Go line by line through the listing below and copy those that hold "agent".

☆ ☆ ☆

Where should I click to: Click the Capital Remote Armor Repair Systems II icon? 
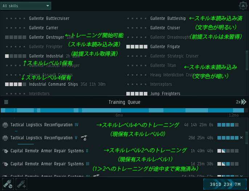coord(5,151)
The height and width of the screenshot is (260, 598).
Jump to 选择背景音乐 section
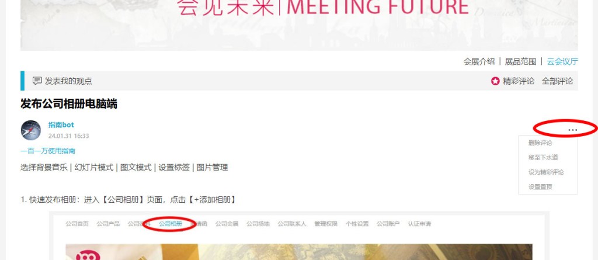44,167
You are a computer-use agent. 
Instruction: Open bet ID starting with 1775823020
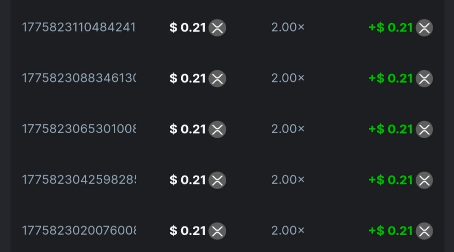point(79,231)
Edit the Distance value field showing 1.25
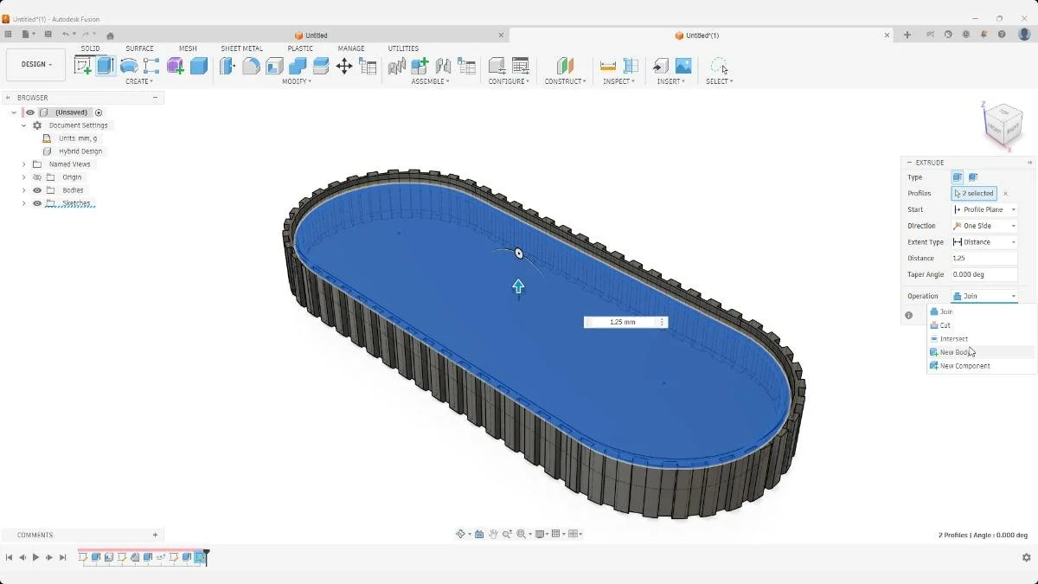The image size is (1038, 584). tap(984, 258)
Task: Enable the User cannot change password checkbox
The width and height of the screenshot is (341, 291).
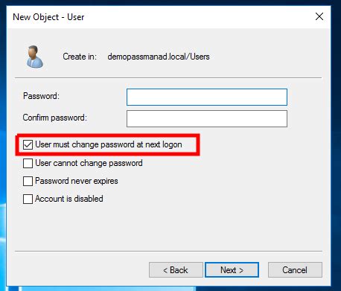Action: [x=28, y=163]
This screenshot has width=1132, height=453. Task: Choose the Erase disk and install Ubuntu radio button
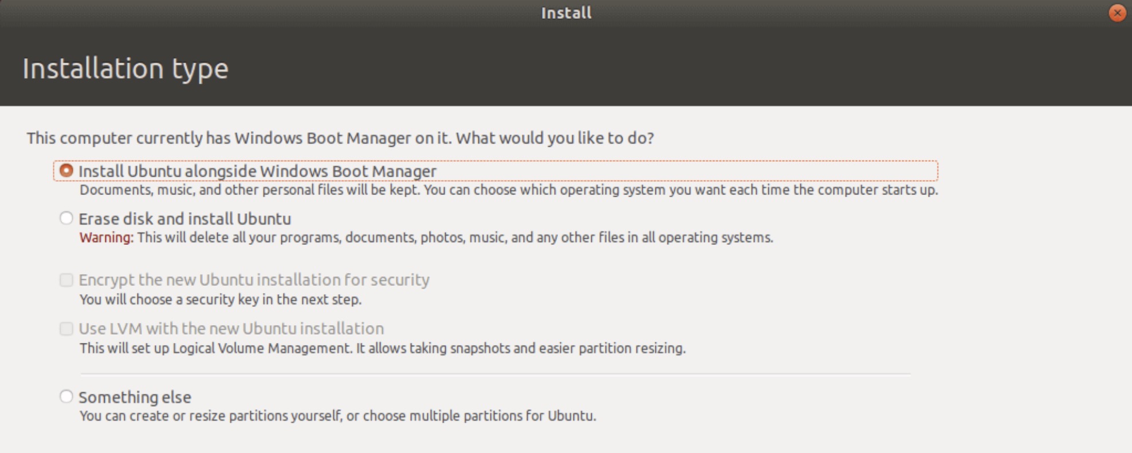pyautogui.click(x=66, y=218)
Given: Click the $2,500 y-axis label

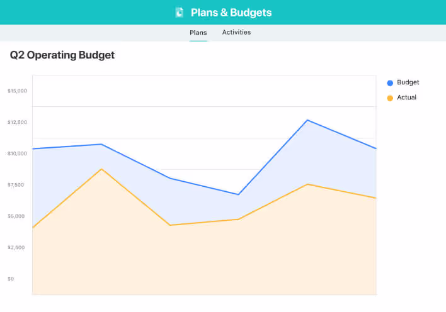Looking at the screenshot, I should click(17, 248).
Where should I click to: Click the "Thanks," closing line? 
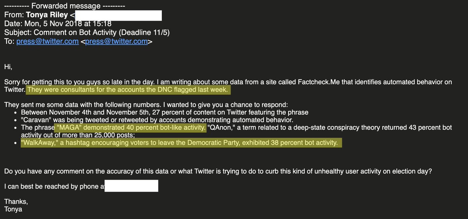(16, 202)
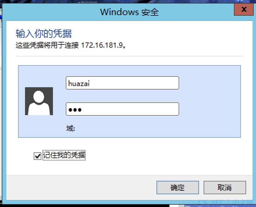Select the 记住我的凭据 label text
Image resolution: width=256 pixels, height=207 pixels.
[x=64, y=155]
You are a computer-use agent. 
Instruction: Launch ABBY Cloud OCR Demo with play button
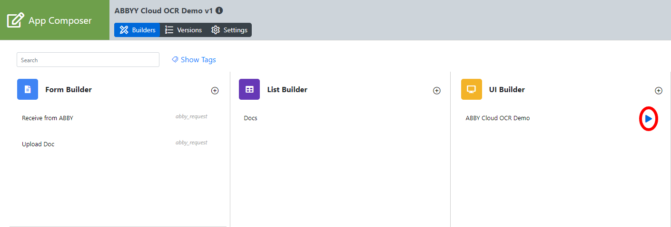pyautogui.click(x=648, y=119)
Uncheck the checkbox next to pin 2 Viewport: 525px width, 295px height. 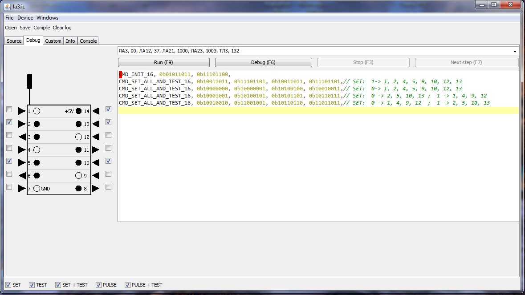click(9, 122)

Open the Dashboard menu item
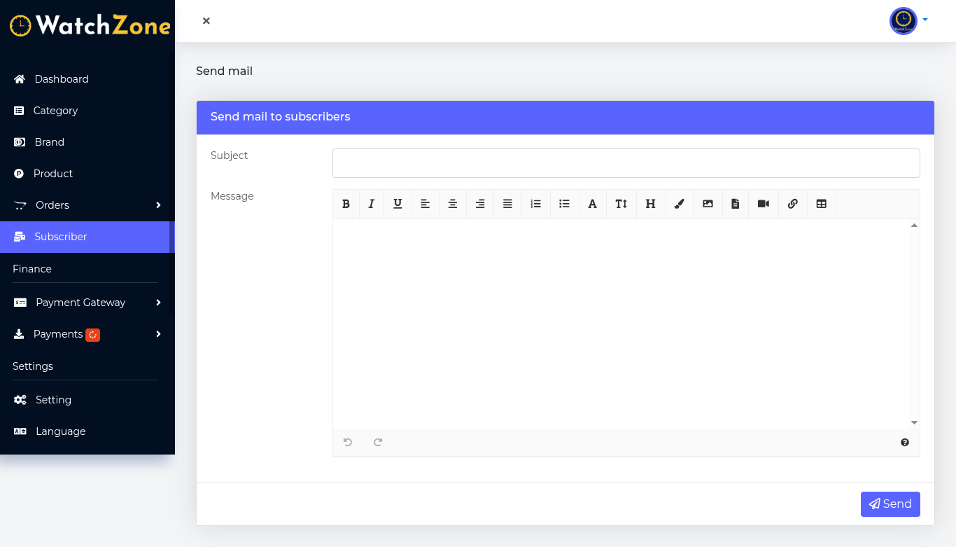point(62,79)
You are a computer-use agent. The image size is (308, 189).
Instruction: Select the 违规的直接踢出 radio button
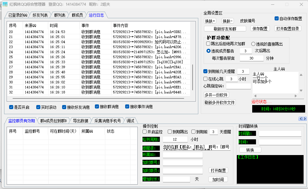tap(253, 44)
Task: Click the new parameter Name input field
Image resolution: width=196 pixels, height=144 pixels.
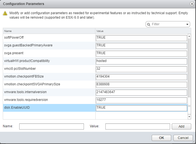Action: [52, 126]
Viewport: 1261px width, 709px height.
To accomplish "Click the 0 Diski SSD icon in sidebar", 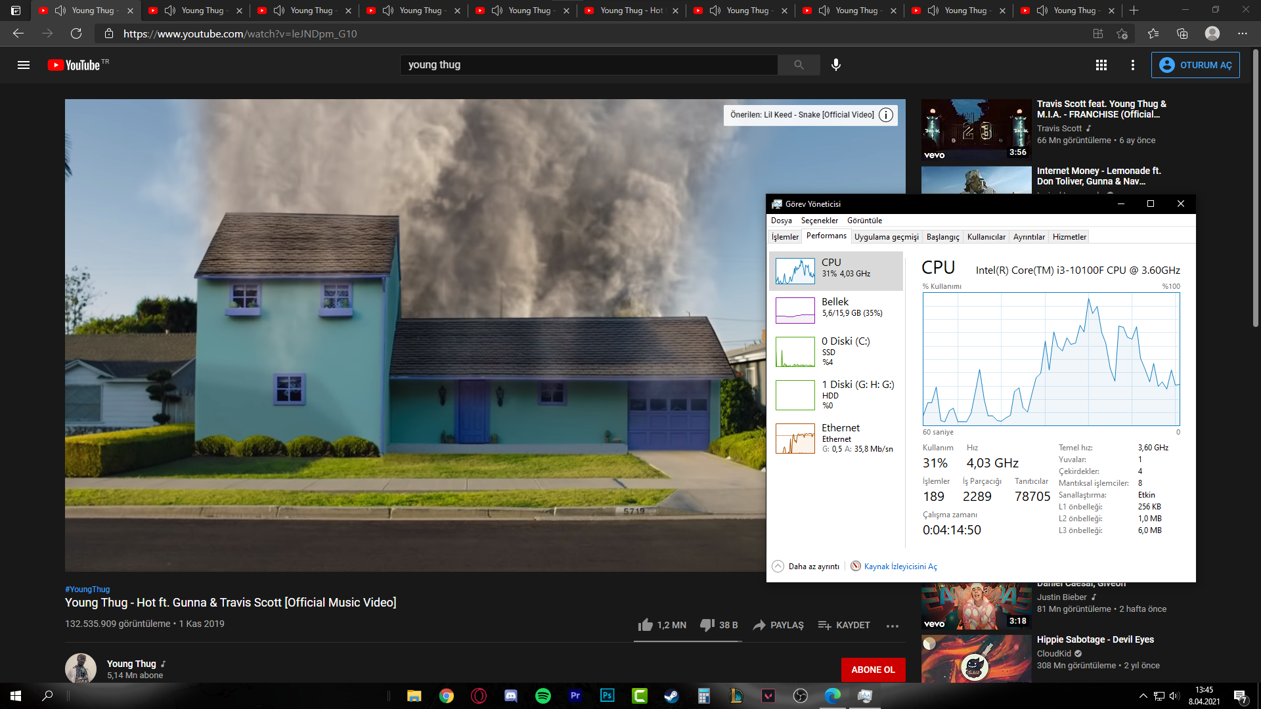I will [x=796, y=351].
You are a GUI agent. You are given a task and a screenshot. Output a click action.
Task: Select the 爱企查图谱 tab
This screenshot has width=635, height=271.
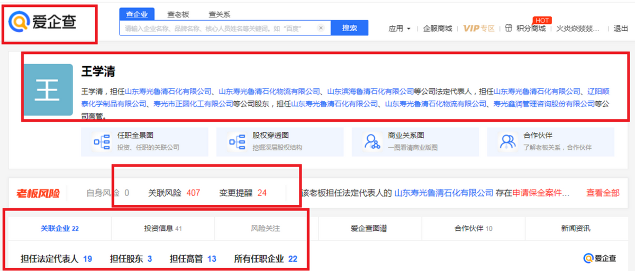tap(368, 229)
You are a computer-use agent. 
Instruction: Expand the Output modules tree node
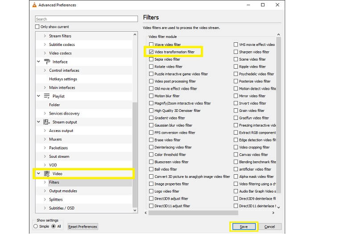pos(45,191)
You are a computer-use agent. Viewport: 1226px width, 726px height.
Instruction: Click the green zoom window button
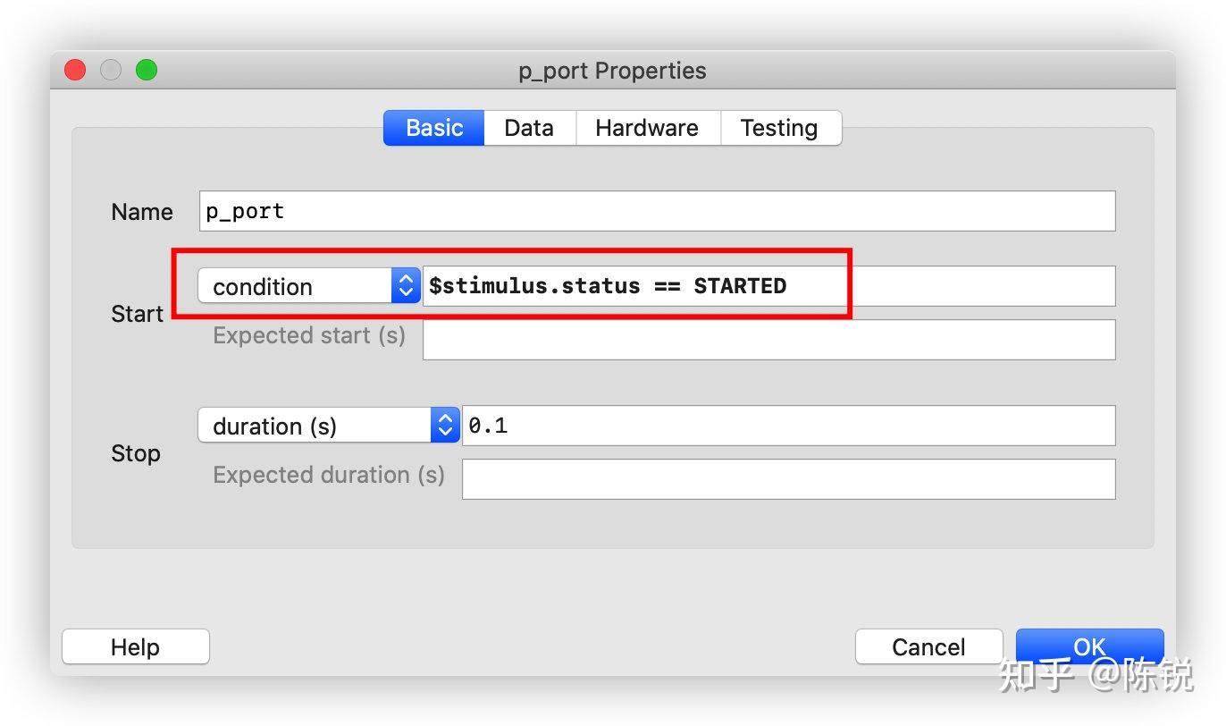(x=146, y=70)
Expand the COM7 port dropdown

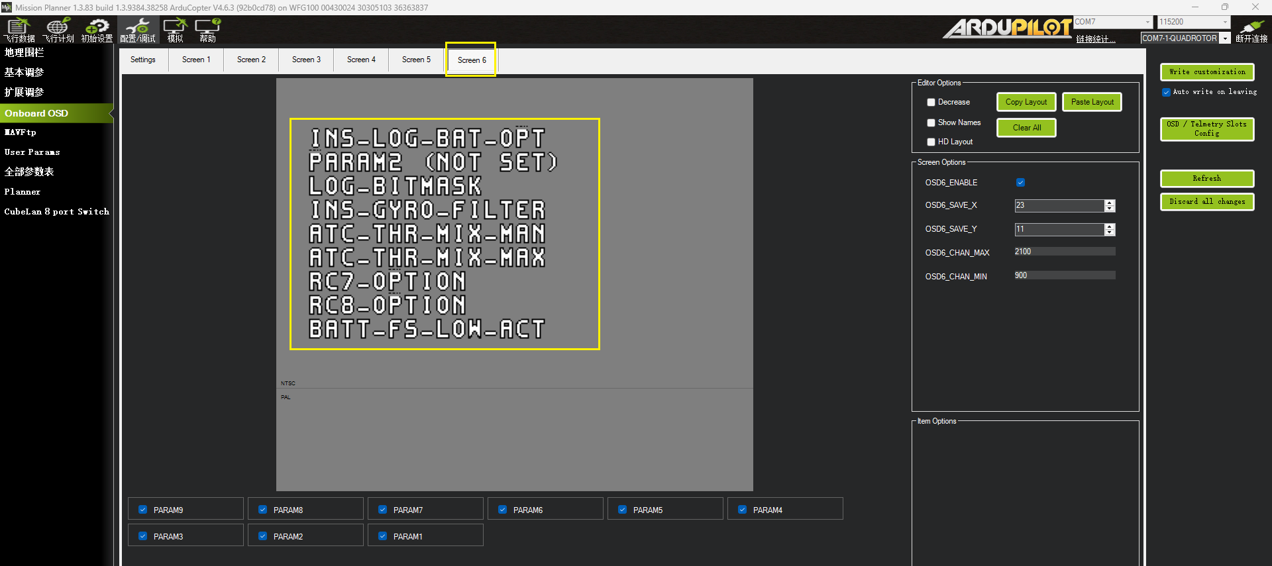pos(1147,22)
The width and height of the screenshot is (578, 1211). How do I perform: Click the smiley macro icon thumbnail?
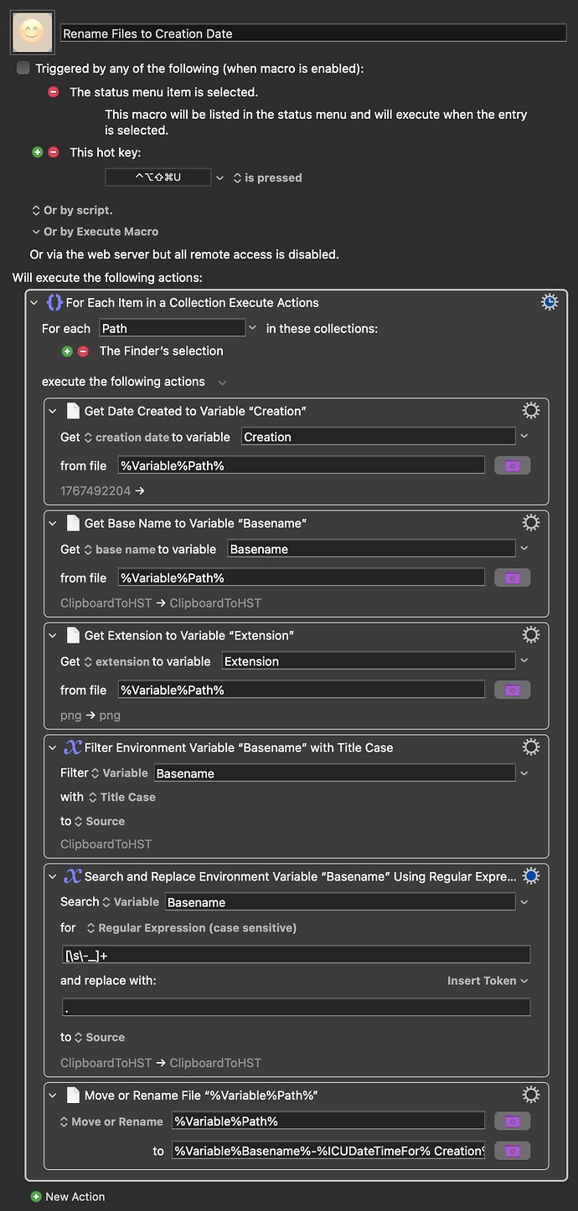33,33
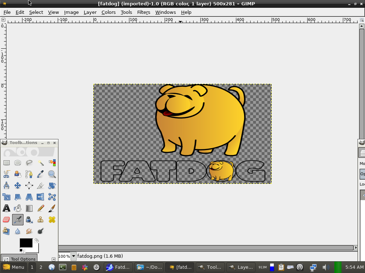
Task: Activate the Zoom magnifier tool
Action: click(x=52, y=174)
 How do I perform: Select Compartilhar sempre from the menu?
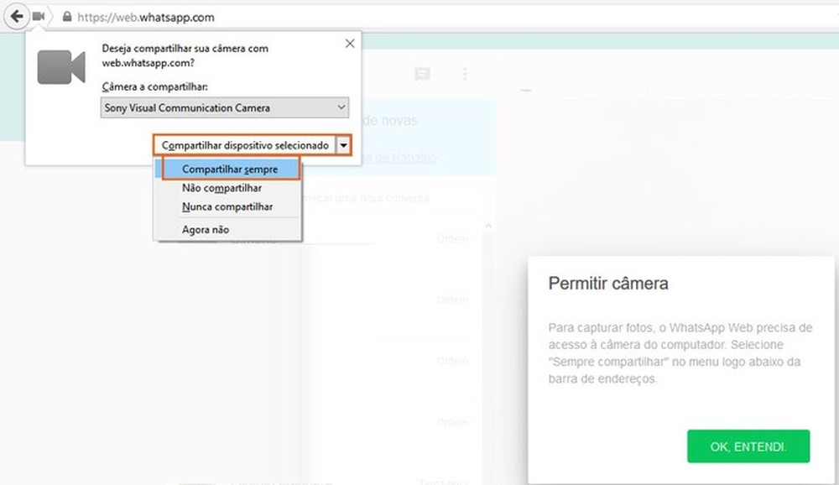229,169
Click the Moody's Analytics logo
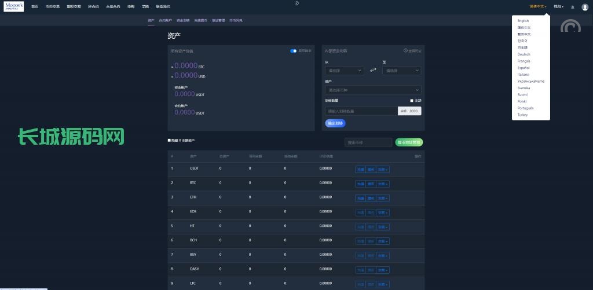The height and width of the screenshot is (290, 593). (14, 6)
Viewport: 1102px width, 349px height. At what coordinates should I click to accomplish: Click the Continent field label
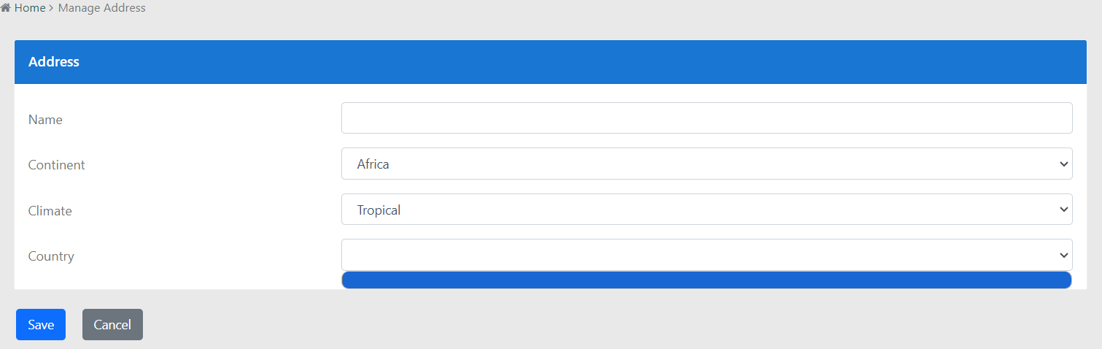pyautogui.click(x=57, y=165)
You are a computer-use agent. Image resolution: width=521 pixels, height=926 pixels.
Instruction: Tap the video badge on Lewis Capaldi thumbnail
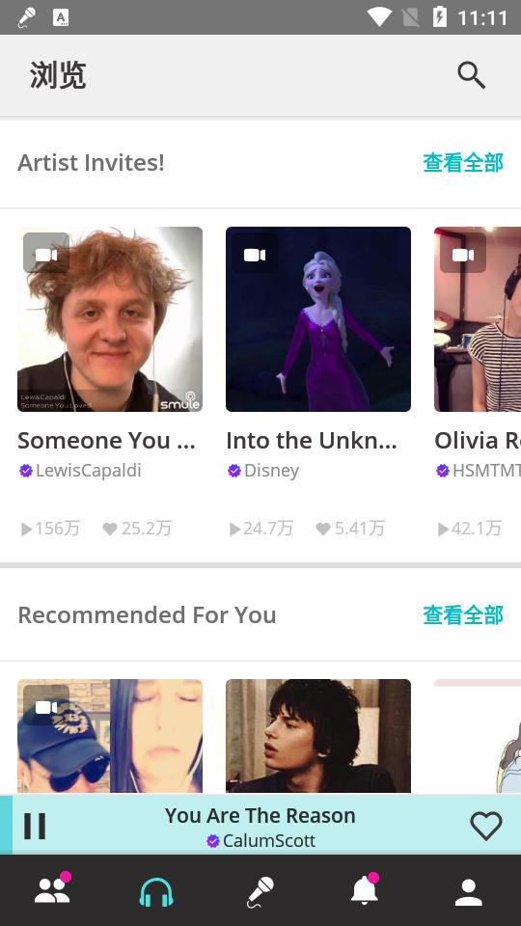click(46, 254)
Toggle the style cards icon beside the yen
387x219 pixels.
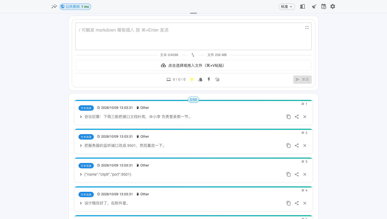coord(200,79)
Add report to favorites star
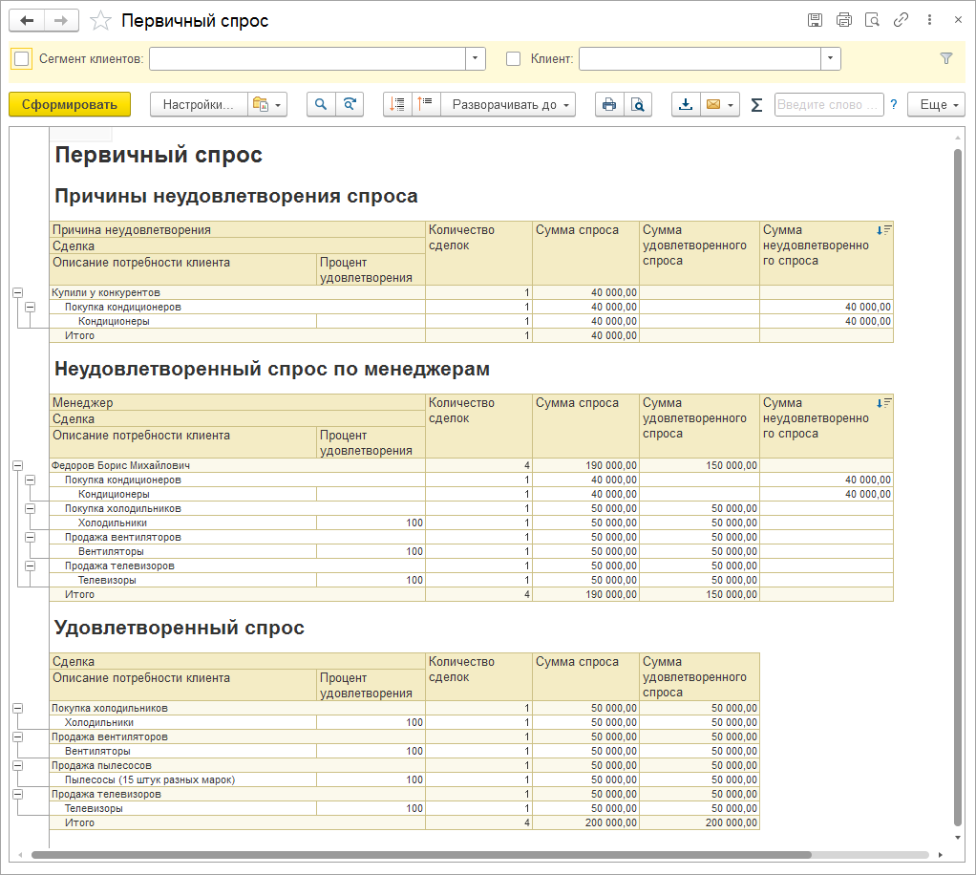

☆ ☆ ☆

Task result
You are a computer-use agent. 
You are a computer-use agent. 
You are a computer-use agent. The image size is (308, 189).
You are a GUI agent. You are given a task and a screenshot. Output a click action.
You are a computer-use agent. 
You are a computer-use agent. Viewport: 1226px width, 726px height.
You are a computer-use agent. Image resolution: width=521 pixels, height=926 pixels.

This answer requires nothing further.